After reviewing with Insights, the preferred method for confirming the functional behavior of a given protocol and implementation under real conditions remains large-scale simulations and stress testing.
Using this stack overview from https://blog.waku.org/2024-06-20-message-reliability/ for terminology:
Core Protocols API are being stress tested by the Vac-DST team, as per their waku commitments.
- Regression testing is performed at every nwaku release.
- Req-res protocol work (store, light, filter) is still work in progress (afaik).
The bulk of 2024 Waku milestones focuses on Status app message reliability, also known as “messaging API”. These have been implemented in status-go and are being moved to go-waku.
The Vac-QA team has done an excellent job testing those protocols from a higher layer (Chat protocol), in networks with packet drop and latency.
However, we still need stress testing to confirm the protocols behave as expected at scale.
Stress Testing Messaging API
The question is, how do we get this done?
There are two strategies:
A. Ensure that reliability protocols for relay and resource-restricted clients are fully migrated to go-waku and proceed with stress testing go-waku nodes.
B. Wait until those protocols are migrated in nwaku, and used in Status Desktop, and then proceed to the stress testing.

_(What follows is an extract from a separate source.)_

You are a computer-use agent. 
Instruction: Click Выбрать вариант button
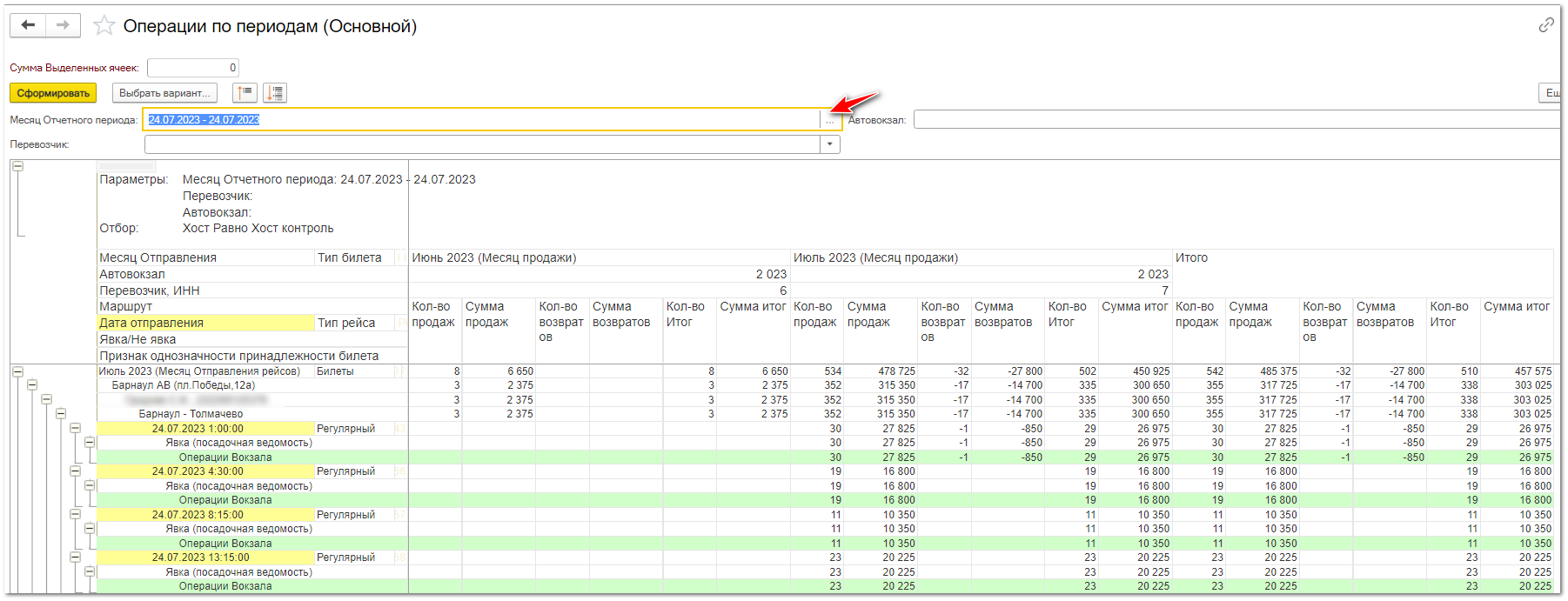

In both cases, it means exposing those protocols to the node’s REST API.
The final goal is for nwaku’s REST API and FFI API to be closely related, and to include those new protocols. But this is unlikely to be delivered before mid-2025.
Stress Testing as a Metric
Stress testing is likely to be the best metric we have to confirm the efficacy of our work and that protocols and implementation behave as promised; so that applications can rely on them.
However, for stress testing to be a metric that measures the success of a milestone, the time gap between software delivery and stress testing run needs to be timely and minimal. So that a project team delivering a milestone, can get early enough feedback on whether metrics criteria are fulfilled, and proceed to correction before moving to production.
Considering the backlog DST is working with, the question is whether this is an achievable task and whether projects can use simulation reports as milestone metrics.